Pleasures have limits. Pains do not. In ‘Tears and Saints’, Cioran wrote that the limit of all pain is an even greater pain. Our culinary and orgasmic pleasures have limits, even if some manage to extend them further than others. Pains, on the other hand, only end with unconsciousness — which in many cases takes a long time to arrive — or with the nothingness of death. It is only through idiocy that we are able to deny this. It is not even a question of accepting or rejecting certain realities, but rather of recognizing them.

Between the thinker who rejects and the one who affirms existence as it is, full of pain, there is a fundamental division that is based on the affections of each person. However, both recognize the pain inherent in being. The problem is that many do not even recognize this in the first place. This is why many laypeople, when they read philosophy, think that all serious philosophers are pessimists and averse to existence.

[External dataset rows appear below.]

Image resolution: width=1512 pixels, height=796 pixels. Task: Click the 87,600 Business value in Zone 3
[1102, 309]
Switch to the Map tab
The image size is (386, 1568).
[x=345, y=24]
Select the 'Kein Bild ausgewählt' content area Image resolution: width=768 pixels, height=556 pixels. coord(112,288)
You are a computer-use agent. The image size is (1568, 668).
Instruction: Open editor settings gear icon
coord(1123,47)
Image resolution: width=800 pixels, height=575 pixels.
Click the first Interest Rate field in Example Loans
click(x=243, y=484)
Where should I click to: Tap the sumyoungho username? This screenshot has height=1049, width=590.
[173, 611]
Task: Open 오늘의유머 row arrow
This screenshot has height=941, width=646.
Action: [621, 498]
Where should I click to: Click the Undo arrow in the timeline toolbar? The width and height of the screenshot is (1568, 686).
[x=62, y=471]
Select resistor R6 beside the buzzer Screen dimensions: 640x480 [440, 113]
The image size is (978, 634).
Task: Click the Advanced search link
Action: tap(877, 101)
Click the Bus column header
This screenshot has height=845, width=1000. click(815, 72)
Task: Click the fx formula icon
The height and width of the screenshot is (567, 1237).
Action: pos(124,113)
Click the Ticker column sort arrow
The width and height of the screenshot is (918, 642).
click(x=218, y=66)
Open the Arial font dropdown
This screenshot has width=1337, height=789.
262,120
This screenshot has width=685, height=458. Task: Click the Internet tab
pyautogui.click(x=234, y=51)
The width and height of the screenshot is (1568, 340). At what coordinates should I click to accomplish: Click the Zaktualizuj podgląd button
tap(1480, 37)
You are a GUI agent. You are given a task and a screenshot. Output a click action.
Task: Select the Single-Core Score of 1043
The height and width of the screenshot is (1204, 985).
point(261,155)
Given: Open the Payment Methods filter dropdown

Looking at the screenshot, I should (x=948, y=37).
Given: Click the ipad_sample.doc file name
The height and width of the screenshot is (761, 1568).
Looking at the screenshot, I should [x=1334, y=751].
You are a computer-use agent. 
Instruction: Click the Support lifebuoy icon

Laypeople come to this conclusion precisely because even the philosophers who most accept the world and do not question whether we should leave it behind describe the world of becoming as brutal or hostile.

The sweet illusion does not take hold of those who truly think, even if the thinker still worships life. Thinkers who worship life merely develop other mechanisms to absolve existence: they create other illusions, better elaborated, better founded. This is the case of Alyosha, in fact. This is the case of Dostoevsky himself, since the hero of ‘The Brothers Karamazov’ is precisely Alyosha, and not Ivan, his nihilistic brother. Although Ivan is the most interesting character, he represents the ideas that Dostoevsky wants to defeat, since he himself was a defender of Russian Orthodox Christianity.

But to wish that people so immersed in the sweet lie have the sensitivity of a Dostoevsky is asking too much, even though Dostoevsky is far from being a nihilist or a pessimist. It is even more disconcerting to want them to see the world of becoming in the same way as a Schopenhauer or a Mainländer.